• Article
──────

The Georgian dogs of August — or schmucks of our time



Saul
Landau                                                                 
          Read Spanish Version

Stupid
leaders interpret words to satisfy their political desires. They miss
vital nuances in dangerous international relations. On August 7,
Mikheil Saakashvili ordered Georgia’s armed forces to invade South
Ossetia, a secessionist province bordering Russia. In so doing, he
joined other heads of state who won dunce caps with disastrous
decisions based on failure to understand the obvious.

Georgia’s
President apparently counted on U.S. backing, albeit his “good
friend” George W. Bush had not explicitly promised to send U.S.
forces if needed. The Georgian Army assaulted a piece of its own
country, causing tens of thousands of South Ossetians to flee into
Russia. Did “Saaka” ask Bush the explicit question or merely
extrapolate — as in “good friend must translate into U.S. military
support?”

──────

• Dataset
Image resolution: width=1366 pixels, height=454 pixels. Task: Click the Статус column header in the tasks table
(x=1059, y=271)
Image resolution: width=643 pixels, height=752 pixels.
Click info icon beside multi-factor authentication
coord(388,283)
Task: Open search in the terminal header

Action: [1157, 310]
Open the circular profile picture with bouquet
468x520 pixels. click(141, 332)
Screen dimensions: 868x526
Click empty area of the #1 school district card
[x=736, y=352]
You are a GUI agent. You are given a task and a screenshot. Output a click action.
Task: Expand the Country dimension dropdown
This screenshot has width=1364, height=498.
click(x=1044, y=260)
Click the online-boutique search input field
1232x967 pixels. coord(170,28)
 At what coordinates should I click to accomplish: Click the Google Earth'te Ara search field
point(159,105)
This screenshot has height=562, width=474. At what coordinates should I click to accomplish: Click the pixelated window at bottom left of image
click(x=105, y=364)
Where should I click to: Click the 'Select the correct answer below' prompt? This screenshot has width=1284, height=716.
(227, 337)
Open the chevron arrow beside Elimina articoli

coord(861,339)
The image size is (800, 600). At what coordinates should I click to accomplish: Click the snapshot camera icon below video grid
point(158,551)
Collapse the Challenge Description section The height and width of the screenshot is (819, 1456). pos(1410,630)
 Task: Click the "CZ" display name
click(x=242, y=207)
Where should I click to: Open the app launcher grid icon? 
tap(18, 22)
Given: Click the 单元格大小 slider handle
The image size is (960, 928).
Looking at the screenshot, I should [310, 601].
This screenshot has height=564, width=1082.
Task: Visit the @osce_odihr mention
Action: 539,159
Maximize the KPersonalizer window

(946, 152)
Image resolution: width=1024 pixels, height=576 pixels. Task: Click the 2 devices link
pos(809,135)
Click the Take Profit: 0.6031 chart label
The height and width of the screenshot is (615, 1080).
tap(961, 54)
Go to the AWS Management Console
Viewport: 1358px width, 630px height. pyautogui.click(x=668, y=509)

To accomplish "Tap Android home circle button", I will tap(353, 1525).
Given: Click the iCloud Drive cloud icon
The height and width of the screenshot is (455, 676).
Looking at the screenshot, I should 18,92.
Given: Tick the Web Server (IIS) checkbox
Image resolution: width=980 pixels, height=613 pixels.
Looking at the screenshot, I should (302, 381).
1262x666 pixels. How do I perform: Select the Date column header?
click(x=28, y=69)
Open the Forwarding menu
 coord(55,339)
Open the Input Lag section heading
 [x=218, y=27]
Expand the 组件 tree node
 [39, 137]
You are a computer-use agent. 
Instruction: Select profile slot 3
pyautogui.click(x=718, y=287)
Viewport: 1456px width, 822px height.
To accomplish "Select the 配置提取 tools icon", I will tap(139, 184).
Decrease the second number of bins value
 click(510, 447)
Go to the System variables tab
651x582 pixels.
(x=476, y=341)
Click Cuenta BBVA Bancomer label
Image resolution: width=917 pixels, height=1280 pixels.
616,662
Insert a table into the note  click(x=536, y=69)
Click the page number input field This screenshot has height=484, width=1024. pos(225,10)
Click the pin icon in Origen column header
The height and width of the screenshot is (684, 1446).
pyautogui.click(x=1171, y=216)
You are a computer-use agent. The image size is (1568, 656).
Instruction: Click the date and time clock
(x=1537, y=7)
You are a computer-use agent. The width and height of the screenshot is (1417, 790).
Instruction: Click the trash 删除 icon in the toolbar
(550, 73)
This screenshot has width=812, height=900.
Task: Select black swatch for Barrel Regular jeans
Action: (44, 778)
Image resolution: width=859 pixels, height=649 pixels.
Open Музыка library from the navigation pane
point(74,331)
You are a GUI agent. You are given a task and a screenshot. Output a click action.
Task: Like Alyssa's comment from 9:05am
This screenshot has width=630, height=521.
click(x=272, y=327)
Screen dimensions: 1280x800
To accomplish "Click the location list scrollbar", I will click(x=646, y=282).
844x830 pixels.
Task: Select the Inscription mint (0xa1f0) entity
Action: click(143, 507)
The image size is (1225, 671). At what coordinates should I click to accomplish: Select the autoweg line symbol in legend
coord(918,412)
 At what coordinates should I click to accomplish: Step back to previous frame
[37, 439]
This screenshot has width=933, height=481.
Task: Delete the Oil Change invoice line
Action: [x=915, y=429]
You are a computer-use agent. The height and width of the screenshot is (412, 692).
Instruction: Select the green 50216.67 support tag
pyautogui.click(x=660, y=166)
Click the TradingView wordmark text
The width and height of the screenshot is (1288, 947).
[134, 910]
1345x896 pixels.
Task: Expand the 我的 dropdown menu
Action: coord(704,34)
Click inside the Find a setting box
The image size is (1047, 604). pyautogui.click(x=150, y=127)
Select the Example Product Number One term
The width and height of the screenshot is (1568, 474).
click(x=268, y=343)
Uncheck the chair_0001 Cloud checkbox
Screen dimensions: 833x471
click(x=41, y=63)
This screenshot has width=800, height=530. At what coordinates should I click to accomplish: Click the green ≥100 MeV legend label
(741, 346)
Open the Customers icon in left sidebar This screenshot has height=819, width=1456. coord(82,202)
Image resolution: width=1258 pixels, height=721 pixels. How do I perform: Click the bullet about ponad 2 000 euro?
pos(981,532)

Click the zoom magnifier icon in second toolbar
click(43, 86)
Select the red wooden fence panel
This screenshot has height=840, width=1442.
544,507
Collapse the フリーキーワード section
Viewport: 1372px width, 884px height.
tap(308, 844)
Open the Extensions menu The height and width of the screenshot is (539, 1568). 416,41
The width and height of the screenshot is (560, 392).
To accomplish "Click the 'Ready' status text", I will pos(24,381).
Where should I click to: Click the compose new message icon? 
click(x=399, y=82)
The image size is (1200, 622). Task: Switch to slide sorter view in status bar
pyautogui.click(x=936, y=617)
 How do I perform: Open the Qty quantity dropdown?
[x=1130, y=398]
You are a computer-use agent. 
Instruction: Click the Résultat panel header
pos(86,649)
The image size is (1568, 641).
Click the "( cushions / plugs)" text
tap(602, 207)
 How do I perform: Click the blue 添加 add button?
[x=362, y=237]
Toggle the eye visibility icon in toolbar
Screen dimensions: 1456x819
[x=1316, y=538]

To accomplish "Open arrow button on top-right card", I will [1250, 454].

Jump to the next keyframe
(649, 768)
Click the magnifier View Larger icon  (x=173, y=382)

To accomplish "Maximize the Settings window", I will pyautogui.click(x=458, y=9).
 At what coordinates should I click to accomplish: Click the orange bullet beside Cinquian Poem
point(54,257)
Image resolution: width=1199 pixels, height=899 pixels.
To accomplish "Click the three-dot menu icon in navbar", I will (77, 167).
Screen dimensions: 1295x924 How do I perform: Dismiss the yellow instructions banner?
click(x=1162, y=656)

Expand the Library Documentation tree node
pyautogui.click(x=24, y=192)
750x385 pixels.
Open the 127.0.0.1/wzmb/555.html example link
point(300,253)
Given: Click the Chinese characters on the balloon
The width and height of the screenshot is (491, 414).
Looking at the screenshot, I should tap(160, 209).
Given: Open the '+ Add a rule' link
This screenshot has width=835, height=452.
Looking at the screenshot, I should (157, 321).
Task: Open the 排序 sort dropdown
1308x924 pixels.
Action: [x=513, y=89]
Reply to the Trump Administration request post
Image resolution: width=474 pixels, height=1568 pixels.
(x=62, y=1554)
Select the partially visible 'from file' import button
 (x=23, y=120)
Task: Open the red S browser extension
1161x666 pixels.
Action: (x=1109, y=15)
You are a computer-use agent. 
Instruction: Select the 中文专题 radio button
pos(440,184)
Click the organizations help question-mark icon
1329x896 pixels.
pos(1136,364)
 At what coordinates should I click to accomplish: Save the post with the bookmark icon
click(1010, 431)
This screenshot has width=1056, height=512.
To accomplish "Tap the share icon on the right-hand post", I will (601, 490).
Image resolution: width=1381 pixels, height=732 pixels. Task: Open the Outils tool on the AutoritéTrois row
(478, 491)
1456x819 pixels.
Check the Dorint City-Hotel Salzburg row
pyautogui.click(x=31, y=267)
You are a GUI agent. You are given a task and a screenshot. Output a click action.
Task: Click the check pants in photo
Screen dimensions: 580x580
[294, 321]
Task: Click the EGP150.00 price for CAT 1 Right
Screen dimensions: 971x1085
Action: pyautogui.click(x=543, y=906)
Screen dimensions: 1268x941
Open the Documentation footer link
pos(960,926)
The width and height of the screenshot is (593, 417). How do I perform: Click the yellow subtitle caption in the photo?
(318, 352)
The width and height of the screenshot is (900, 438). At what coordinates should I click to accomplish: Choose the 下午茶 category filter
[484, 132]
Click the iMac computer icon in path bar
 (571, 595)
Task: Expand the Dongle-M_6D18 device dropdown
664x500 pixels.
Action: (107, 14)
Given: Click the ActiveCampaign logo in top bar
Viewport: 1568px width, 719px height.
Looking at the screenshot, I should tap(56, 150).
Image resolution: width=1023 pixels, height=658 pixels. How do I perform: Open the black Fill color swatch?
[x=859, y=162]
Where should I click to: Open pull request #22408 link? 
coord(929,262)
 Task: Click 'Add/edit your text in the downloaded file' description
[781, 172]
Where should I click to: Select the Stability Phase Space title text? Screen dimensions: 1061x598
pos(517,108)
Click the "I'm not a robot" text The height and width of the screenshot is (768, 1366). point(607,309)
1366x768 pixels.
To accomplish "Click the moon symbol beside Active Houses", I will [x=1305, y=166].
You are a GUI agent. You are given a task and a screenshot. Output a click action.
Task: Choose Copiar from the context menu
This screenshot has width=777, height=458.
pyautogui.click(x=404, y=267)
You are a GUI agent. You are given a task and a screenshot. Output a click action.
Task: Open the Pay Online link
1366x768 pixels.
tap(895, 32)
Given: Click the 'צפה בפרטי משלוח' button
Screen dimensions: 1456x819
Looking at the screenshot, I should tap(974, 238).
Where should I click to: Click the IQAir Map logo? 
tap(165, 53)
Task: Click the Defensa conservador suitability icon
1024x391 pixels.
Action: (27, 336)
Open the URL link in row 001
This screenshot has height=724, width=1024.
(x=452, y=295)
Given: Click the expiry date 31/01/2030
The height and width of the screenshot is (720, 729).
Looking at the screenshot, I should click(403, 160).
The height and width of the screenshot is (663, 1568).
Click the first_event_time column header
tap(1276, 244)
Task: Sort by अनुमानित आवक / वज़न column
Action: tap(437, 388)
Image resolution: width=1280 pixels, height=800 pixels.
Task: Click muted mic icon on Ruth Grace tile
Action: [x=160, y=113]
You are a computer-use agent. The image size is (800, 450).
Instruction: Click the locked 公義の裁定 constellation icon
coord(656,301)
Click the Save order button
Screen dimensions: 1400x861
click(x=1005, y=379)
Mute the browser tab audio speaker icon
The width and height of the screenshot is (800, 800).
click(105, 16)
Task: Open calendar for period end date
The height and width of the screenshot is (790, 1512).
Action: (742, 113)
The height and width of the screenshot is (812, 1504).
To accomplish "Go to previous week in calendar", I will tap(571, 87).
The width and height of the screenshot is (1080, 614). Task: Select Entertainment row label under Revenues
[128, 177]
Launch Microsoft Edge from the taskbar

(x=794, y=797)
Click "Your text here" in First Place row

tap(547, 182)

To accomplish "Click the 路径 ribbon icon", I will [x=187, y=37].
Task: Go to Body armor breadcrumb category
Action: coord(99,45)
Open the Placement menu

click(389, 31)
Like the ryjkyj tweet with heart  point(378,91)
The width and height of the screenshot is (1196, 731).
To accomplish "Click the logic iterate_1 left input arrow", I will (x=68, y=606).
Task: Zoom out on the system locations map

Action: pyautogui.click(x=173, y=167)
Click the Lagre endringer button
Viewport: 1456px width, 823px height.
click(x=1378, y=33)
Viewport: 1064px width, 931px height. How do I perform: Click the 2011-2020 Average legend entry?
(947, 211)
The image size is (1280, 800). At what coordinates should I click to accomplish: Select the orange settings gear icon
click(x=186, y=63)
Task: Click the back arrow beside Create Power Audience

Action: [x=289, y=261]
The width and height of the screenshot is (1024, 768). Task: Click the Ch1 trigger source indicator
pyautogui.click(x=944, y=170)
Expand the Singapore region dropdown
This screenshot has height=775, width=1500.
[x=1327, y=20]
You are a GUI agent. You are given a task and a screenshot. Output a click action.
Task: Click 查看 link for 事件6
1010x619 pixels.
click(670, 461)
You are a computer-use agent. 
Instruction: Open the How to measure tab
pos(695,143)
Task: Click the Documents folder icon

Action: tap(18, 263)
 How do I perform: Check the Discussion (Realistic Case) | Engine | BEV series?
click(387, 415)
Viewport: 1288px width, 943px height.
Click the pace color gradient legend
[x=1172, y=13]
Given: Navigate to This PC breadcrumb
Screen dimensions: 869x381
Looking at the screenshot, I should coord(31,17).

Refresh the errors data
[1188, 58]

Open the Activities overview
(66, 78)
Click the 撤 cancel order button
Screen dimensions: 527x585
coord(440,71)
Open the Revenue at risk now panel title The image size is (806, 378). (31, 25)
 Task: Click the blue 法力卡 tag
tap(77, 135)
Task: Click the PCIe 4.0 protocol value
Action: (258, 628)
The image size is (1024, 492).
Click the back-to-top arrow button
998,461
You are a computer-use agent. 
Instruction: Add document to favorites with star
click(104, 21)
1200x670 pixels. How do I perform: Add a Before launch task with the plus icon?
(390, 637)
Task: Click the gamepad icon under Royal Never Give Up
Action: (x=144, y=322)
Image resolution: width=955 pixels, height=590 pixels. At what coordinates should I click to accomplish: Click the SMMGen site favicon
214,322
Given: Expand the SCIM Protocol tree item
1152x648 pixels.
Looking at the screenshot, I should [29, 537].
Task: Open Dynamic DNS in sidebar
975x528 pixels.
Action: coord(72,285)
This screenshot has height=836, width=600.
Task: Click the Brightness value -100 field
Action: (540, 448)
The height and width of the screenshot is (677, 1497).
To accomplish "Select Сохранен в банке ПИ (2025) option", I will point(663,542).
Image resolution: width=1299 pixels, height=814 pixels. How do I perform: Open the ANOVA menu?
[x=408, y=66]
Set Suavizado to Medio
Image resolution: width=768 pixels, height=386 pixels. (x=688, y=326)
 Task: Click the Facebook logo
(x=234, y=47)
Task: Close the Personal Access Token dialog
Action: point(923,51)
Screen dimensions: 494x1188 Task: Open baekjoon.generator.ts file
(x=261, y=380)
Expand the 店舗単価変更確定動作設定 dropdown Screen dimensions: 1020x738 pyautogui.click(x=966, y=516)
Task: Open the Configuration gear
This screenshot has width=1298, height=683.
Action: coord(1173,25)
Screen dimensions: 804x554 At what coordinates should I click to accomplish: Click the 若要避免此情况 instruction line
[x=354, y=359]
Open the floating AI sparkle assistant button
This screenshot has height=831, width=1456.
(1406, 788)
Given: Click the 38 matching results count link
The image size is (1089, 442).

──────

• Exercise
Reproduce the full article about Georgia's invasion of South Ossetia, word for word.

• Result of the task
The Georgian dogs of August — or schmucks of our time



Saul
Landau                                                                 
          Read Spanish Version

Stupid
leaders interpret words to satisfy their political desires. They miss
vital nuances in dangerous international relations. On August 7,
Mikheil Saakashvili ordered Georgia’s armed forces to invade South
Ossetia, a secessionist province bordering Russia. In so doing, he
joined other heads of state who won dunce caps with disastrous
decisions based on failure to understand the obvious.

Georgia’s
President apparently counted on U.S. backing, albeit his “good
friend” George W. Bush had not explicitly promised to send U.S.
forces if needed. The Georgian Army assaulted a piece of its own
country, causing tens of thousands of South Ossetians to flee into
Russia. Did “Saaka” ask Bush the explicit question or merely
extrapolate — as in “good friend must translate into U.S. military
support?”